Abstract

All biologic responses to vitamin D are now known to arise as a consequence of the metabolism of this seco-steroid into its two principal biologically active metabolites 1α,25(OH) 2-vitamin D 3 (1 α,25(OH) 2D 3) and 24R,25(OH) 2-vitamin D 3 (24R,25(OH) 2D 3). 1α,25(OH) 2D 3 is the dominant metabolite and produces a wide array of biological responses via interacting both with the classical vitamin D nuclear receptor (VDR nuc) that regulates gene transcription in over 30 target organs and with a putative cell membrane receptor (VDR mem1,25) that mediates rapid (within seconds to minutes) biological responses. Ligand occupancy of VDR mem1,25 is linked to signal transduction systems that can mediate the opening of Ca 2+ and chloride voltage gated channels as well as activation of MAP-kinase. MAP-kinase activation in some cells containing VDR mem1,25+VDR nuc then results in “cross-talk” from VDR mem1,25 to VDR nuc which modulates transactivation of 1α,25(OH) 2D 3 responsive gene promoters.

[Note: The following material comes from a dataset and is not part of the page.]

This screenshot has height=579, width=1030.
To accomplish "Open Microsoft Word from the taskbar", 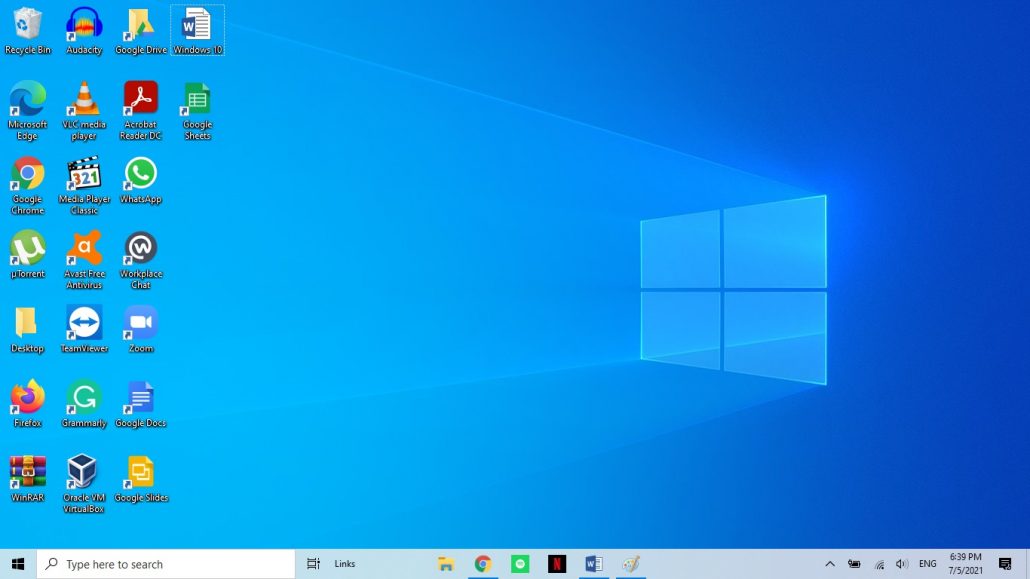I will click(x=594, y=563).
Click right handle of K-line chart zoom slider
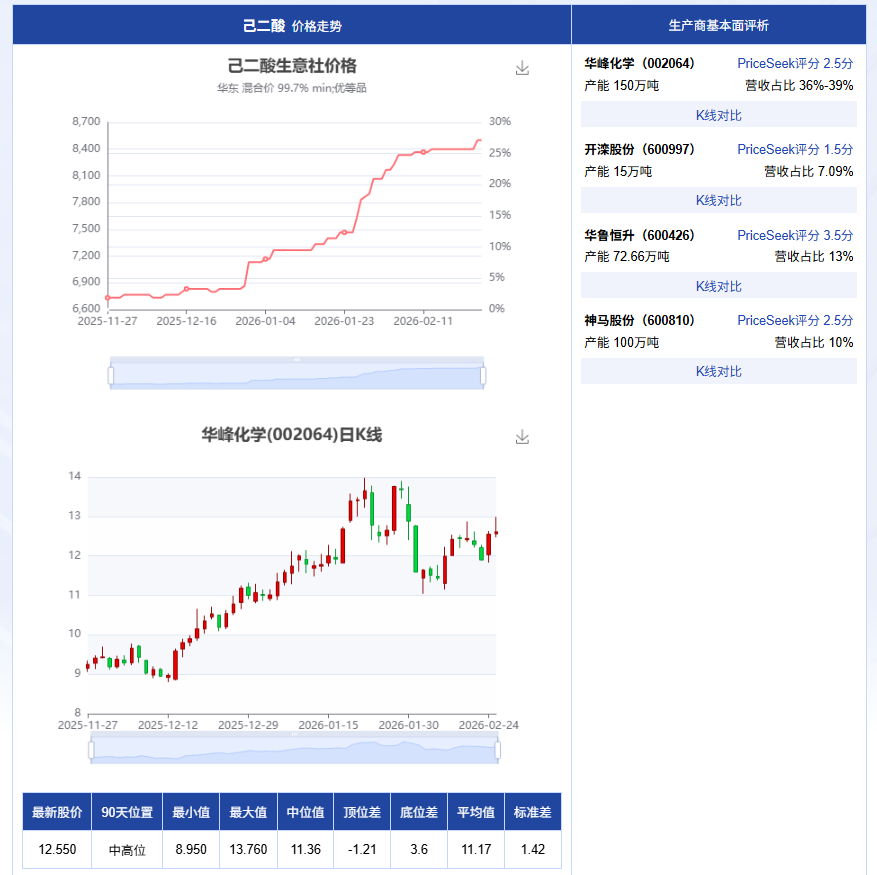 (497, 749)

The 24R,25(OH) 2D 3 metabolite has been shown to be an essential hormone for the process of bone fracture healing. The activity of the enzyme responsible for the production of 24R,25(OH) 2D 3, the renal 25(OH)D-24-hydroxylase, becomes elevated within 4–11 days after imposition of a tibial fracture, thereby increasing the blood concentrations of 24R,25(OH) 2D 3 by threefold. The 24R,25(OH) 2D 3 likely initiates its biological responses via binding to the ligand binding domain of a second cell membrane receptor, the VDR mem24,25, which is stereospecific for 24R,25(OH) 2D 3 in comparison with 24S,25(OH) 2D 3 and 1α,25(OH) 2D 3. This report summarizes the status of several current research frontiers in this arena of the vitamin D endocrine system.